Work to be completed >> How many lines below contain the word "will"? Answer with that number alone.
*** Supplied entries ***
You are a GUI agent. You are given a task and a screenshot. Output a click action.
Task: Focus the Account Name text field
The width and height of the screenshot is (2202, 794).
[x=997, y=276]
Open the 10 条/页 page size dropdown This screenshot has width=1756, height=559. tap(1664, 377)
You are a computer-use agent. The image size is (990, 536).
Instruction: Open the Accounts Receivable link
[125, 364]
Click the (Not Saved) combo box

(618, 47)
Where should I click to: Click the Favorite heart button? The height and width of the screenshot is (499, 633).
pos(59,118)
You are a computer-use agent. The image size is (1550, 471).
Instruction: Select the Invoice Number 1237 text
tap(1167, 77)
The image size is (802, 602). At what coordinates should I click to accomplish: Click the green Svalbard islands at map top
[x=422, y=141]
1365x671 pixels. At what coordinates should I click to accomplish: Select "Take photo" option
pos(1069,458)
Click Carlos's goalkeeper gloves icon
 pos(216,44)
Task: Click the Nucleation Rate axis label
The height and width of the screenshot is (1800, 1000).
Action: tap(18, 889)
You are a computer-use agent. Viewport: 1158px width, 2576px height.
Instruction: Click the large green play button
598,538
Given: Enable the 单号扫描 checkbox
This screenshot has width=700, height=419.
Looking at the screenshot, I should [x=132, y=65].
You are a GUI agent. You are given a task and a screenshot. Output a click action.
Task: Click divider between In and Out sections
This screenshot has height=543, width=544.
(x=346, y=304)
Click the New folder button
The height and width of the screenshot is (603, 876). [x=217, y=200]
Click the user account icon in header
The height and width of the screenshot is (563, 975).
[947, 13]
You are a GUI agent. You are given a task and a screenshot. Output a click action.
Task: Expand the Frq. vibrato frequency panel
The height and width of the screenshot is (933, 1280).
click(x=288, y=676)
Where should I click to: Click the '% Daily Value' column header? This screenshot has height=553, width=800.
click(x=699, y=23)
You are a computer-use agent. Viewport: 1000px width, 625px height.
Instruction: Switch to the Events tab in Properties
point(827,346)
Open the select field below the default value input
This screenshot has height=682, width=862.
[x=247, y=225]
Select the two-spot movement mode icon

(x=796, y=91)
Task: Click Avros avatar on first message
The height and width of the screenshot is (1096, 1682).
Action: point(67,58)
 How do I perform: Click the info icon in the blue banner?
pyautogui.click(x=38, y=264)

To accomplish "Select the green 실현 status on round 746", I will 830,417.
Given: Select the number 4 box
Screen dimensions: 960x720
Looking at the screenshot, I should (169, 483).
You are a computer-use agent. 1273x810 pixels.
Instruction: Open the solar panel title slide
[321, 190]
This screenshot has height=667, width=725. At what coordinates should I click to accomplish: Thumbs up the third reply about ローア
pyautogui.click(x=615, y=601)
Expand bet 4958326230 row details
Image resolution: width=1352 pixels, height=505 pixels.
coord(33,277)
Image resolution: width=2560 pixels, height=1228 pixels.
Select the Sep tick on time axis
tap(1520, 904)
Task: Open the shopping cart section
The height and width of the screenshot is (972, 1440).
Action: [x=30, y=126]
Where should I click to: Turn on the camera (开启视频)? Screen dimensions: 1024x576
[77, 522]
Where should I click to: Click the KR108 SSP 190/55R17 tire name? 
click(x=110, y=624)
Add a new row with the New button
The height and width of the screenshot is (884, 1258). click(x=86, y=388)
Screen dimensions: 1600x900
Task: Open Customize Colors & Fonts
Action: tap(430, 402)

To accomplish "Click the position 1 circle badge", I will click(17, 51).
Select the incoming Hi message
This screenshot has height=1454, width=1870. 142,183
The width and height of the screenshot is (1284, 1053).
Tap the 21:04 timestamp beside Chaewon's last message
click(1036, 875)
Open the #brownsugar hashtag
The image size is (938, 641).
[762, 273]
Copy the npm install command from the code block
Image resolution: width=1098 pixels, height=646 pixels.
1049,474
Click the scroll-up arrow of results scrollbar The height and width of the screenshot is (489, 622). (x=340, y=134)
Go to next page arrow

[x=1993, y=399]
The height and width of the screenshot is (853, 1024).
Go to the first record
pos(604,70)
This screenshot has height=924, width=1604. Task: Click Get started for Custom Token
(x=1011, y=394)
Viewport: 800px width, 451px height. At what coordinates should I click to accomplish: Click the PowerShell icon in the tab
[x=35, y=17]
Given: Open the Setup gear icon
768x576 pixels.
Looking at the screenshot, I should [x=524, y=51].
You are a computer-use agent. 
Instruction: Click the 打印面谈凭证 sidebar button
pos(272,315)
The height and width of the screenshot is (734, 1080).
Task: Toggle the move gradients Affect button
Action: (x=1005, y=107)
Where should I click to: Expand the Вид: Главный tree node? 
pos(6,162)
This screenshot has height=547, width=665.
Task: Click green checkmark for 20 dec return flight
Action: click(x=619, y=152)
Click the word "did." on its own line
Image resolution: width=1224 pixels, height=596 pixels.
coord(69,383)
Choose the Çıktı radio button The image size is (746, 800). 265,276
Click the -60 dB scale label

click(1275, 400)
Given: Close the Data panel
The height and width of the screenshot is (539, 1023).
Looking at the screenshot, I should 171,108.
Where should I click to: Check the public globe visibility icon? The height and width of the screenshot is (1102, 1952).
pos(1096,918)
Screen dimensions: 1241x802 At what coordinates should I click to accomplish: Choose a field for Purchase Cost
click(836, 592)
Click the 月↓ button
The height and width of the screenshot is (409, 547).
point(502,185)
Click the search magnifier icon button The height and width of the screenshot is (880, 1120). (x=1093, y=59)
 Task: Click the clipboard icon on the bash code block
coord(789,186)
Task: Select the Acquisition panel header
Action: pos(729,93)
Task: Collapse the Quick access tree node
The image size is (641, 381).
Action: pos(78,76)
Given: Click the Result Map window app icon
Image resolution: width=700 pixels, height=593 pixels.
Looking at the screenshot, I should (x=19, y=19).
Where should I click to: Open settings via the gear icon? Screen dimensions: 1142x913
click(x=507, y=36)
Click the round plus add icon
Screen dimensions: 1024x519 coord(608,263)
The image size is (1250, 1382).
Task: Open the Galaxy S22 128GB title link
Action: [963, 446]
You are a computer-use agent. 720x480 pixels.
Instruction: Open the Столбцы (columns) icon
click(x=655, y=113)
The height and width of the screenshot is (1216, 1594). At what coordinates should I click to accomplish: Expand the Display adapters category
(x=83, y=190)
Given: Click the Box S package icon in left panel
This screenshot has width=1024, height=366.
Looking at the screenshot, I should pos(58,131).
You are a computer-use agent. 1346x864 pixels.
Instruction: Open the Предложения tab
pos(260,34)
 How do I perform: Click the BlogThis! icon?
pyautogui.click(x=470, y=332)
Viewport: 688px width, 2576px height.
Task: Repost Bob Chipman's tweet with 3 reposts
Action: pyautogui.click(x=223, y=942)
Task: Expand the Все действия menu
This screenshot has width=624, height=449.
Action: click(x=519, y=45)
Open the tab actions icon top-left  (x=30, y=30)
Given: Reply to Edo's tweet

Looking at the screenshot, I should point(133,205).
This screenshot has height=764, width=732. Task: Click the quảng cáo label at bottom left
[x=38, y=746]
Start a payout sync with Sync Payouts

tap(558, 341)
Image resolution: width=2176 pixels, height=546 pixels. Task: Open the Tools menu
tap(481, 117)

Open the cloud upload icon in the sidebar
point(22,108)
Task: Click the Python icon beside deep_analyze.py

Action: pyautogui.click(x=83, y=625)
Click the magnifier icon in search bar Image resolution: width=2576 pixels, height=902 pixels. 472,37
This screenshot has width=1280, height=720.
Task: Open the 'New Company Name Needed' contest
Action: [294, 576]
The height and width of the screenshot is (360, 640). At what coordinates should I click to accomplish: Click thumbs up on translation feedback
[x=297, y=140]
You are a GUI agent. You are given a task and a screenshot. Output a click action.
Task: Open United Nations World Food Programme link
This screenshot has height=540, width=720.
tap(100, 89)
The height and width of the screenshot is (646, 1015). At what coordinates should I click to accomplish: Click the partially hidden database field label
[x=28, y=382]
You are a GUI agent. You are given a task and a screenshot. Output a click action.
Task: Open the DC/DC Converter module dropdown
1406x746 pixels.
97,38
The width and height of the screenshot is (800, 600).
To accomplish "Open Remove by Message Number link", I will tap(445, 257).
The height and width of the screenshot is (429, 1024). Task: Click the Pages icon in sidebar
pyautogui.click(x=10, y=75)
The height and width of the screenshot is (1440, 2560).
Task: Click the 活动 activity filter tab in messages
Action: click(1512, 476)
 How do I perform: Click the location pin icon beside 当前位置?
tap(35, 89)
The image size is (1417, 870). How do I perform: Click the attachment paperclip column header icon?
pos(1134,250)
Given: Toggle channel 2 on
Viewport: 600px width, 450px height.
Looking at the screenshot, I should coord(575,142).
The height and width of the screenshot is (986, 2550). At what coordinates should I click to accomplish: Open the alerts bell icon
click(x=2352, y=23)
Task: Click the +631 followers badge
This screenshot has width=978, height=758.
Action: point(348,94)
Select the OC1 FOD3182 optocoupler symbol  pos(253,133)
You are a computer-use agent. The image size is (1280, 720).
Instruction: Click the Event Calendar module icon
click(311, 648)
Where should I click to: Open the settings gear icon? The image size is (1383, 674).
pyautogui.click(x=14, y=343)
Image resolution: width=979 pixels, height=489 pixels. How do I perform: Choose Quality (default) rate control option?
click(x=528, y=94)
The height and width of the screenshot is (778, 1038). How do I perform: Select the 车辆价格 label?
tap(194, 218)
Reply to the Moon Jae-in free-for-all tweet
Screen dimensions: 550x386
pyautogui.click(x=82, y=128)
*** End of Supplied entries ***
Solution for this task >> 3